We began our tour at Revolution Square, a plaza known for its many important meetings, political and otherwise. It is surrounded by government buildings honoring important Cuban historical figures. The José Martî Memorial features the city’s highest building. Famed revolutionary Che Guevara is represented on the facade of the Ministry of Interior Building and the image of Cuban hero Camilo Cienfuegos is featured on the Telecommunications Building.
As we wandered around the square, observing other important sites such as the National Theatre of Cuba, home to the National Ballet of Cuba, it was hard not to notice the abundance of vintage cars. This step-back-in-time is due to the decades long ban on foreign vehicle imports. The most classic cars are used as taxis and for tours.
We dove through several different neighborhoods on our way to the next destination. We passed by the historic fort walls of Castillo de San Salvador de la Punta. Several high-end hotels lined the shores of the Caribbean sea.
Only blocks away, the residential areas ranged from colorful and flower-framed to run-down and in obvious need of repair.
Our next stop brightened our day - literally! Fusterlandia in the district of Jaimanitas is a street-art extravaganza, courtesy of Cuban artist José Fuster. This on-going art project began in early 90’s, as Fuster began decorating his home in bright, colorful mosaic tile artwork - today that art covers several blocks, ground to rooftops in whimsical sculptures and more!
Our tour continued at one of the most popular museums on the island - and it’s not what you’d expect! Ten miles east of Havana is Finca Vigîa, Ernest Hemingway’s Cuban home from 1940 to 1960. It was there where the famed author wrote For Whom the Bell Tolls, The Old Man and the Sea, along with other novels and short stories.
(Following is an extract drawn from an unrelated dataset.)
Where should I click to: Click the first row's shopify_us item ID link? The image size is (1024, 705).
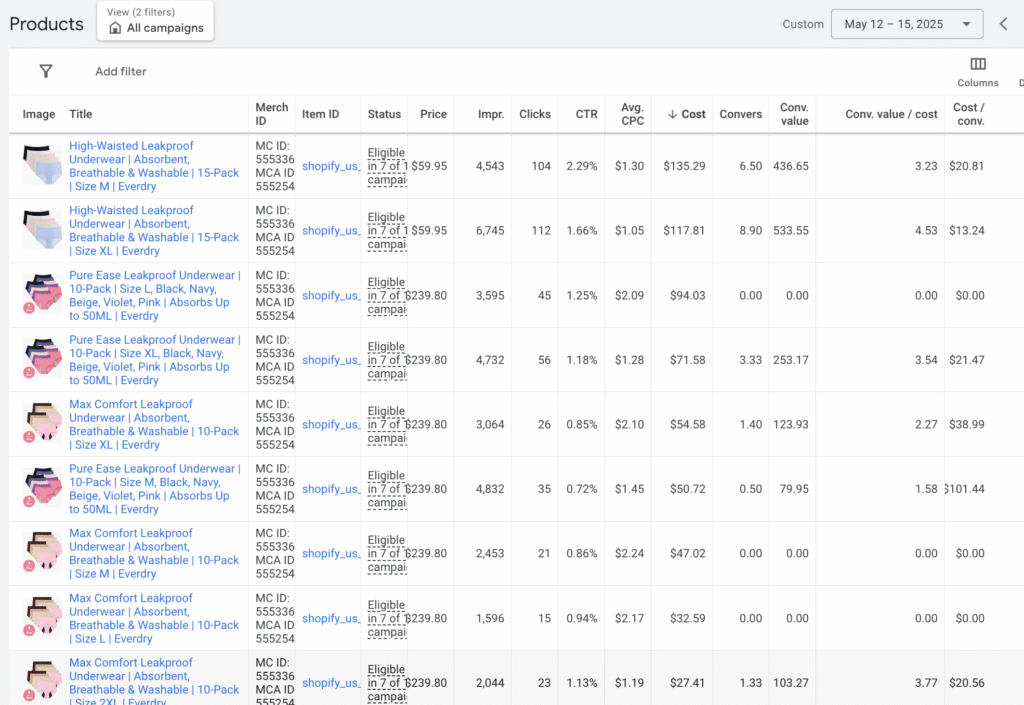click(330, 166)
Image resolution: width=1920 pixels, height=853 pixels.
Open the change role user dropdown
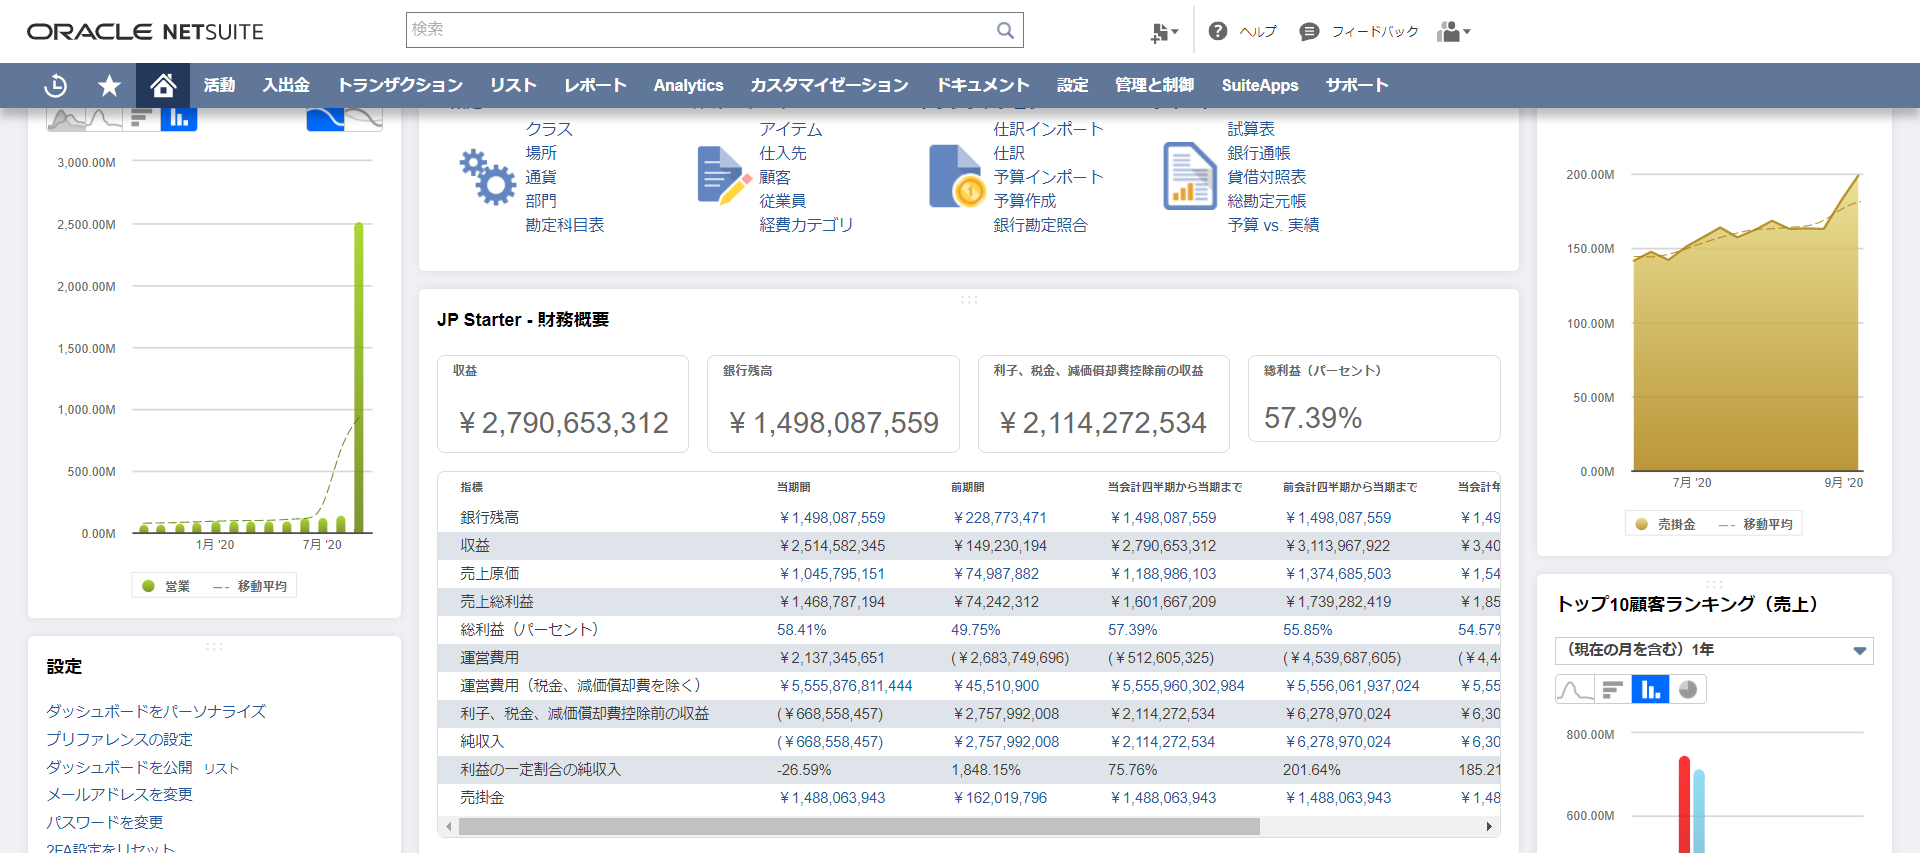point(1453,32)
Visitors are not allowed inside the house, but the view through the windows gave amazing insight to Hemingway’s Cuban life.
At this point it was time for lunch. We ate at a lovely restaurant called El Talisman, then on to our final stop - shopping! We swung by a local store for cigars, Rum and coffee, and then on to the San José Market. Guess where I spent my CUC pesos?
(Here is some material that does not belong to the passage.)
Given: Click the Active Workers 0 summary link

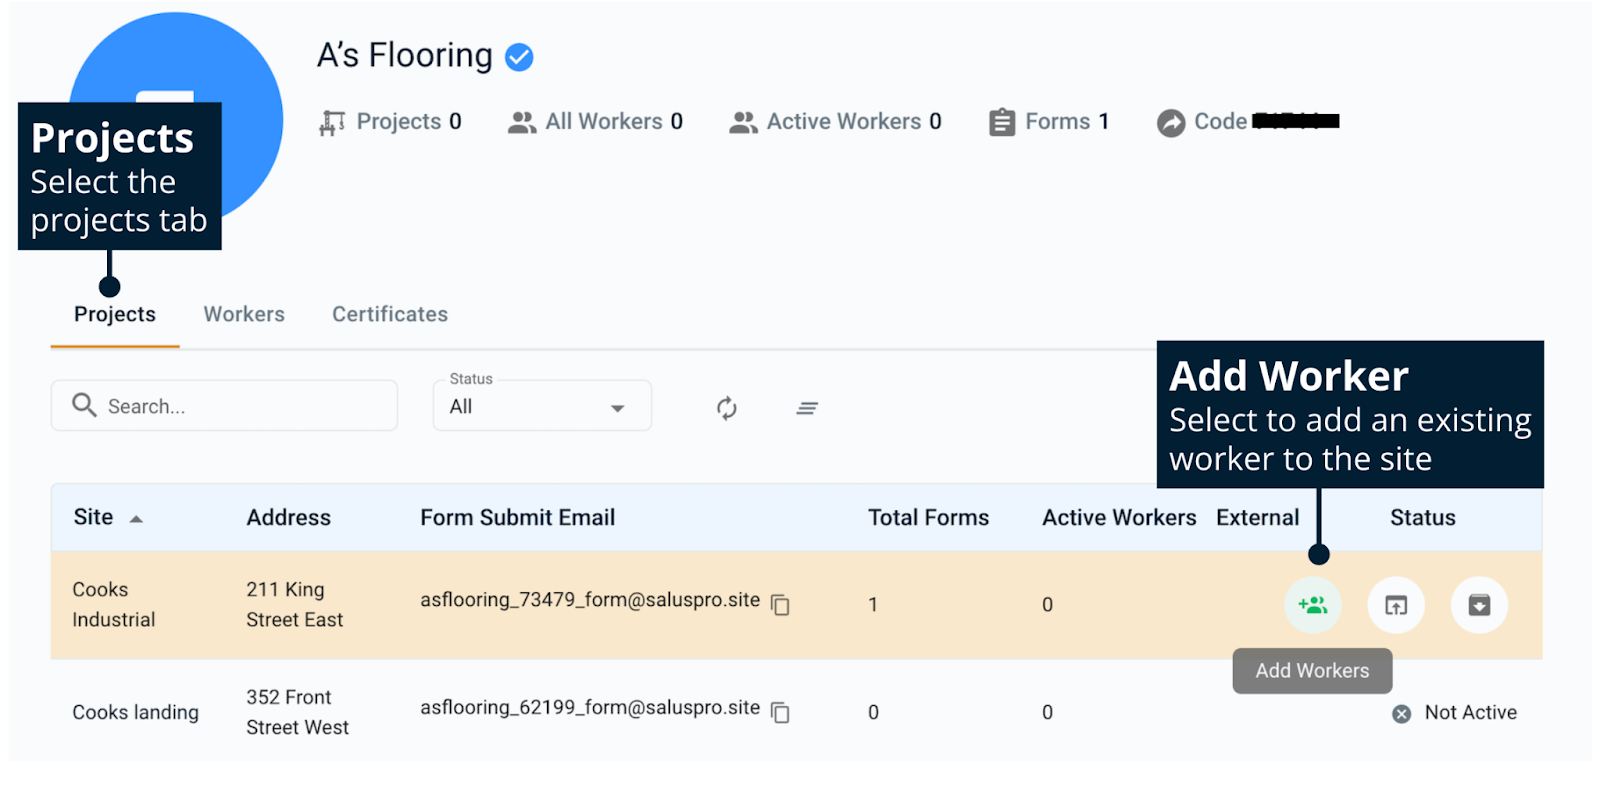Looking at the screenshot, I should coord(835,122).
My takeaways from this brief visit - the Cubans are a proud and resilient people. They do much with very little. I found it difficult to understand how, according to our tour guide, the average person working for the government (which is the majority) earn the equivalent of $40 dollars - a month!
I became anxious at times, not having access to the internet. I was saddened by the fact that water is not available 24/7. Many homes and buildings have water towers on the roofs to collect rain water to stockpile.
Am I glad I went? Absolutely - it was eye-opening. Will I return? I don’t know. I’ll have to see what the future holds for a country where time stands still, yet has so much hope for the future.